Moltissime persone in fuga dal proprio quartiere a causa delle violenze
“Sono tantissime – dicono da Bangui – le persone che hanno raccolto tutte le loro masserizie su un carretto e hanno abbandonato i quartieri di origine, Fatima, Quina, Plateau e Cattin”. In città le violenze erano tornate a intensificarsi all’inizio della settimana scorsa a seguito dell’uccisione di alcuni membri di una delegazione di esponenti della Seleka, ex coalizione ribelle al potere tra il 2013 e il 2014. Gruppi di uomini armati si erano spostati dal Pk5, un’area a maggioranza musulmana, commettendo violenze sui civili nei quartieri circostanti.

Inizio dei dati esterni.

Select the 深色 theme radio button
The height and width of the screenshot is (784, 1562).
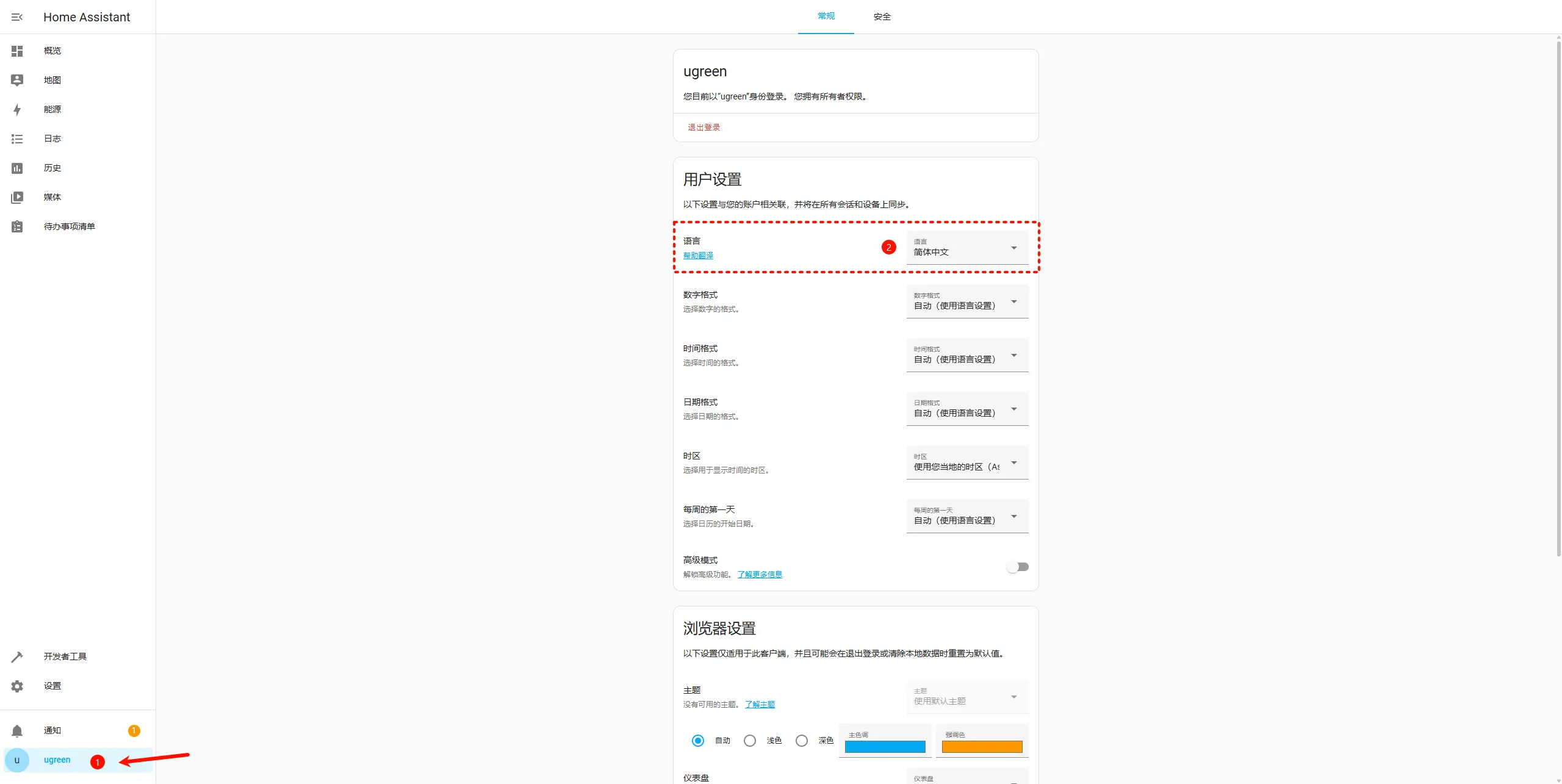802,741

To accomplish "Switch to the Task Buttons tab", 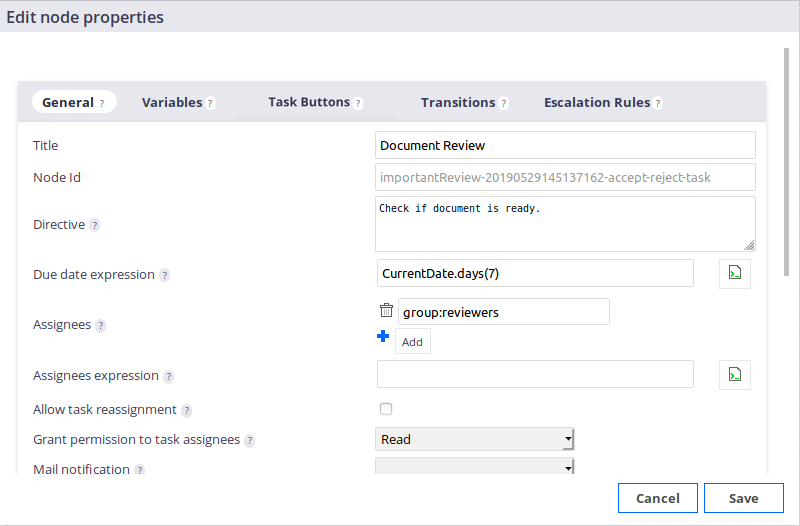I will click(x=315, y=103).
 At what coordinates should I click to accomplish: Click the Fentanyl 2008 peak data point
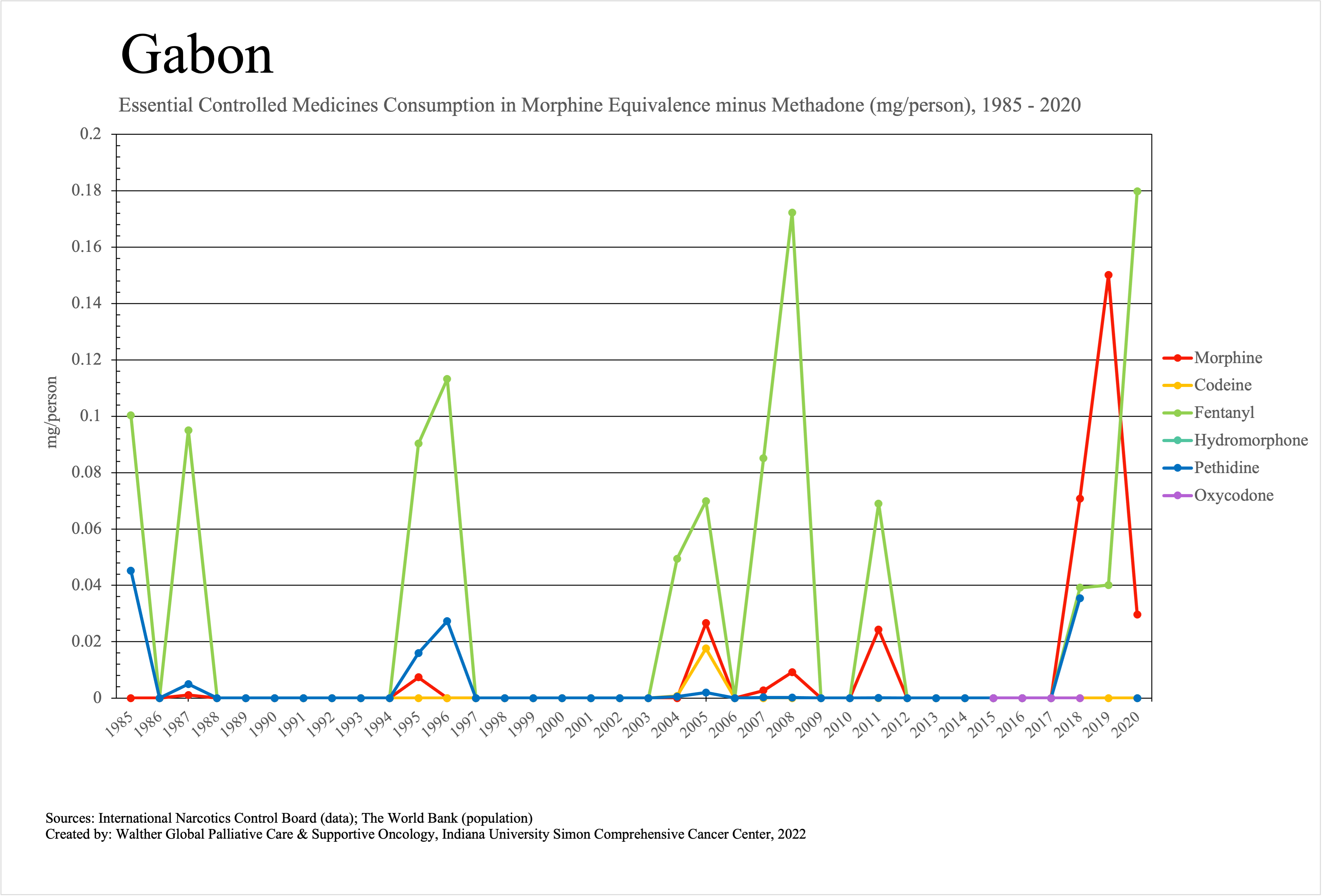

Migliaia di profughi in chiese, conventi e parrocchie
​Le fonti riferiscono che solo presso il convento di Notre Dame du Mont Carmel oggi gli sfollati sono almeno 5.000. Per accogliere donne e bambini la notte è aperta anche la chiesa. “Una situazione analoga è vissuta dalla comunità degli Apostoli di Gesù Crocifisso e del Seminario maggiore interdiocesano” aggiungono da Bangui: “Ieri l’arcivescovo, mons.  Dieudonné Nzapalainga, ha visitato tutti questi luoghi con il solito coraggio e l’immancabile sorriso”.